Enough Project names 21 companies that use minerals at the heart of the Congo conflict.

Among those feeding Congo’s instability is the country’s own army, according to a recent report by the U.N. Group of Experts, a panel established to investigate infringements on the arms embargo imposed in the east.

Congolese minerals are smuggled out of Congo through its neighbors — Burundi, Rwanda, Tanzania and Uganda — and on across the Indian Ocean to metal smelting companies in China, India, Malaysia and Thailand where the illicit minerals are mixed with legal ones from around the world.

Enough’s stated aim is to “have companies at the top of the minerals supply chain use their buying power to influence their suppliers, exerting pressure down the supply chain, a model of change that has had success in the apparel, forestry and diamond sectors.”

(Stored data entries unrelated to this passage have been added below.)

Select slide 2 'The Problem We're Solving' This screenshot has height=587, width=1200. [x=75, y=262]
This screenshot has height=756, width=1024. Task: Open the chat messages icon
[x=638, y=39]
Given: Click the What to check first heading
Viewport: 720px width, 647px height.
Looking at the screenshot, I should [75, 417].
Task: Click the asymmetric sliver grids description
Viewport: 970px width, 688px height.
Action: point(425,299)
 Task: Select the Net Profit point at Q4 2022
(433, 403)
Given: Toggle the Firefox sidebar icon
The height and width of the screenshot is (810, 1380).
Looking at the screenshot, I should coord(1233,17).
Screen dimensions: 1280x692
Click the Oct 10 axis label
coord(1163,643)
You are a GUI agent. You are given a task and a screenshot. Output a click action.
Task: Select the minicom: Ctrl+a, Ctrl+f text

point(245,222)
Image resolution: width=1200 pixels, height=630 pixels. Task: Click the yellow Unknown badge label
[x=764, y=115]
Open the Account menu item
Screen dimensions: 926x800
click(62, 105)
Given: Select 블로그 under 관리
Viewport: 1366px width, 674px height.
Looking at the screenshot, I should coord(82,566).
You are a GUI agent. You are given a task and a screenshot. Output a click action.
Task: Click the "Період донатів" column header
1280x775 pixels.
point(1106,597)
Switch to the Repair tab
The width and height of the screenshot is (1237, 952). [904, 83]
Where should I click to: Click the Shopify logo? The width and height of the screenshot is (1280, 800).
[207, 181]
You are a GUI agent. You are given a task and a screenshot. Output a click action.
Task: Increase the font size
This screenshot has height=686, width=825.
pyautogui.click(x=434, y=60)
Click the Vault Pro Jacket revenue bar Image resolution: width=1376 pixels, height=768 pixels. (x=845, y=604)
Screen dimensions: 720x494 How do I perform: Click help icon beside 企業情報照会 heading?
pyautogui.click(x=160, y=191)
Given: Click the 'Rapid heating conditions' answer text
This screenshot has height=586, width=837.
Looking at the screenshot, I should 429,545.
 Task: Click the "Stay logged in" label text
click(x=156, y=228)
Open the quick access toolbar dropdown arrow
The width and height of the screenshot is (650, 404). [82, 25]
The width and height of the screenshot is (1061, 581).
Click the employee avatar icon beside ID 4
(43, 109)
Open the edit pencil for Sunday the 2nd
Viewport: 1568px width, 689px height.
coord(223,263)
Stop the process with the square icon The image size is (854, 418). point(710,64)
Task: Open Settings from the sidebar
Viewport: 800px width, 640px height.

To encourage electronics companies to analyze their own supply chains and stop fueling the fighting in eastern Congo, Enough has produced a league table that names and shames those making the least progress while congratulating those making the most efforts.

Some of the companies, such as Intel, Motorola and HP, have visited their suppliers to check the provenance of the tantalum used in their products, according to the Enough Project. HP, Microsoft, Apple, Nokia, Acer and Intel have all investigated their supply chains and indentified the individual smelters where raw minerals are processed.

“These companies prove that progress is achievable,” the report states. Enough argues that the progress made shows that supply chains are not so complex as to make it impossible to trace minerals to exact mines in precise locations.

The Enough report makes it clear that while some companies are making progress, more must be done if Western consumers want to be sure that the Christmas presents beneath their trees are not contributing directly to the ongoing misery in eastern Congo.